I.—Tu trabajo actual no entra en la espiral de la novedad, está lleno de matices muy sutiles, muy silenciosos.
A.—Me pregunto si es posible ser crítico de uno mismo. Mientras manejaba las fotos para este libro pensaba que soy un pintor de emociones más que de ideas. Un problema del arte contemporáneo es la creación de estereotipos que obliga a que el artista entre en un modelo. Por eso descubrir tu frecuencia está bien, sintonices o no. Y eso es lo que me está pasando: estoy descubriendo mi frecuencia. El otro día escribía en uno de mis cuadernos, ¿consideras que eres un artista contemporáneo? No lo sé, pero tampoco tiene mayor importancia. No puedo convertirme en el artista que no soy.
I.—Quizás uno está más fácilmente a la moda cuando tiene 20 años.

▸ **TAREAS DEL EJERCICIO**:
1. Indica si cada afirmación concuerda con el texto fuente: (a) A. se define como un pintor de ideas más que de emociones; (b) A. asegura sin dudar que es un artista contemporáneo; (c) A. dice que está descubriendo su frecuencia. Responde sí o no y cita entre comillas las palabras exactas del texto que lo deciden.
2. Duplica sin ningún cambio el tramo del texto fuente que va de «I.—Tu trabajo actual» a «que no soy.», ambos incluidos.
Los registros no intervienen en esta parte.

▸ **LISTA DE REGISTROS**:
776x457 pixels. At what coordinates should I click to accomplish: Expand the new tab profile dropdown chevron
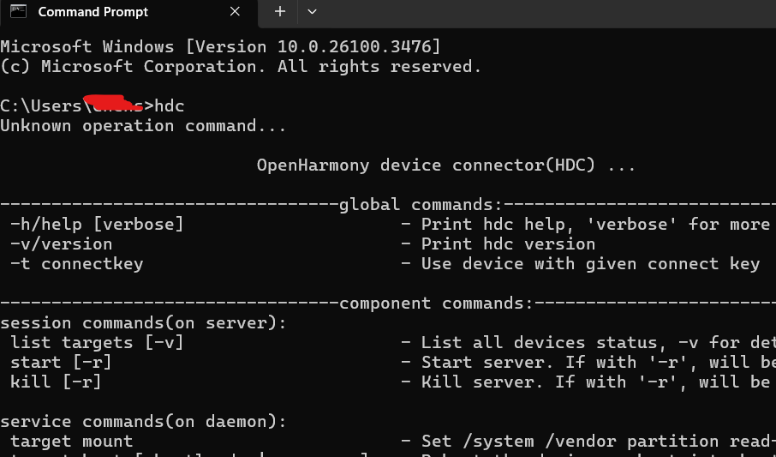pos(312,11)
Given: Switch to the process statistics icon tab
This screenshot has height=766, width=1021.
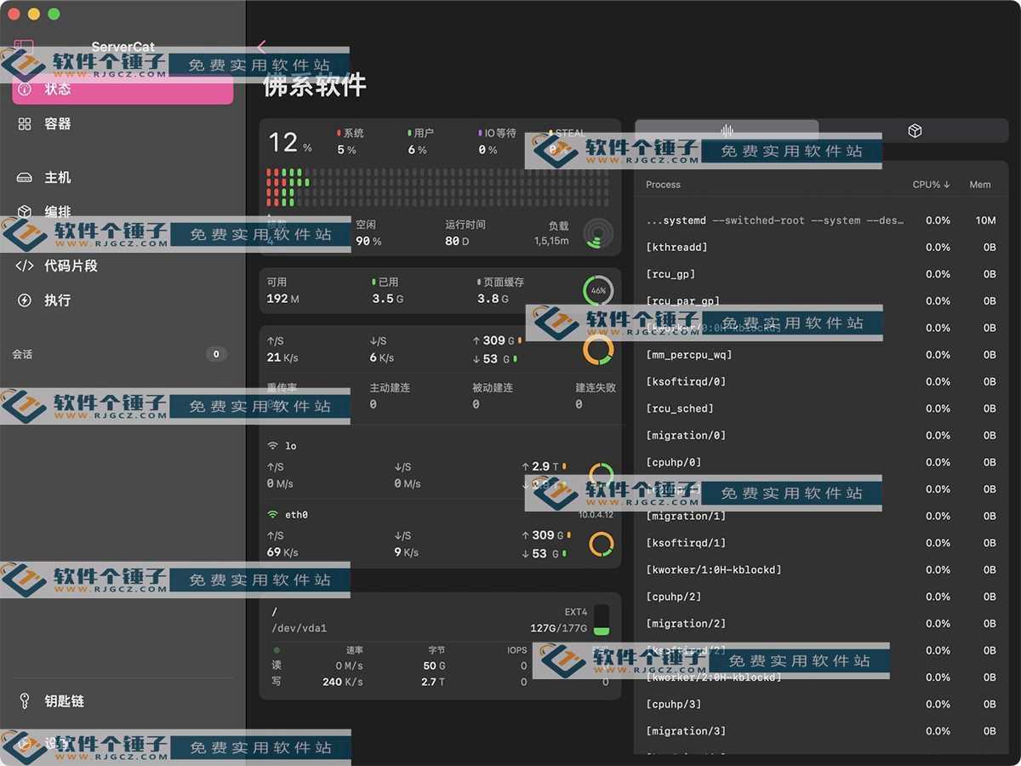Looking at the screenshot, I should point(726,129).
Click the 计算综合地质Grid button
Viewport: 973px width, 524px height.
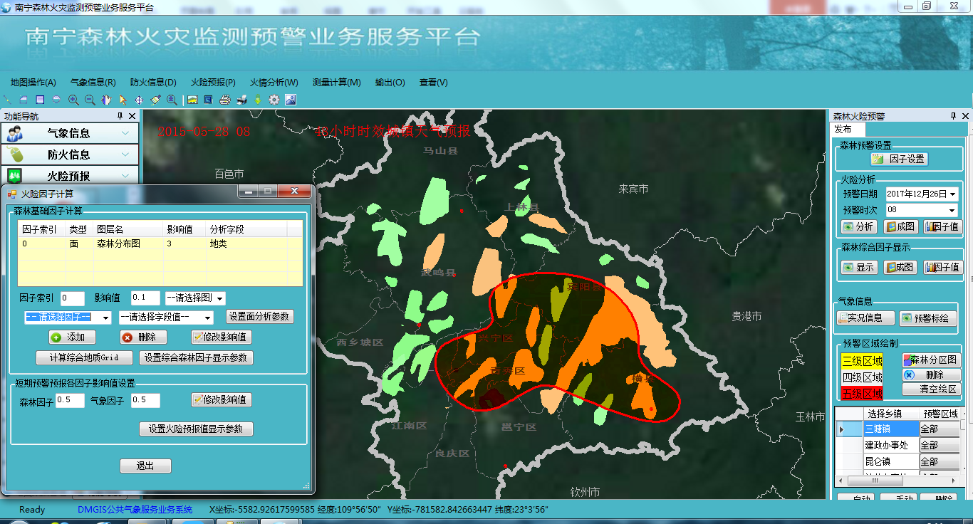84,357
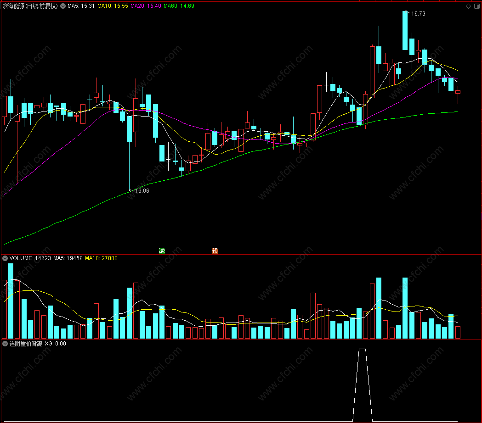Click the diamond icon at top right
Screen dimensions: 482x423
click(x=469, y=6)
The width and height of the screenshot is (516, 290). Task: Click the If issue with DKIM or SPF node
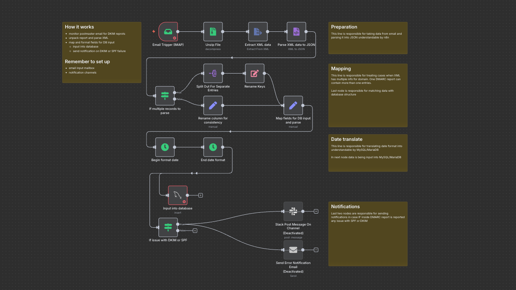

▸ **RESPUESTAS POR TAREA**:
1.
(a) No: «soy un pintor de emociones más que de ideas».
(b) No: «No lo sé, pero tampoco tiene mayor importancia».
(c) Sí: «estoy descubriendo mi frecuencia».

2.
I.—Tu trabajo actual no entra en la espiral de la novedad, está lleno de matices muy sutiles, muy silenciosos.
A.—Me pregunto si es posible ser crítico de uno mismo. Mientras manejaba las fotos para este libro pensaba que soy un pintor de emociones más que de ideas. Un problema del arte contemporáneo es la creación de estereotipos que obliga a que el artista entre en un modelo. Por eso descubrir tu frecuencia está bien, sintonices o no. Y eso es lo que me está pasando: estoy descubriendo mi frecuencia. El otro día escribía en uno de mis cuadernos, ¿consideras que eres un artista contemporáneo? No lo sé, pero tampoco tiene mayor importancia. No puedo convertirme en el artista que no soy.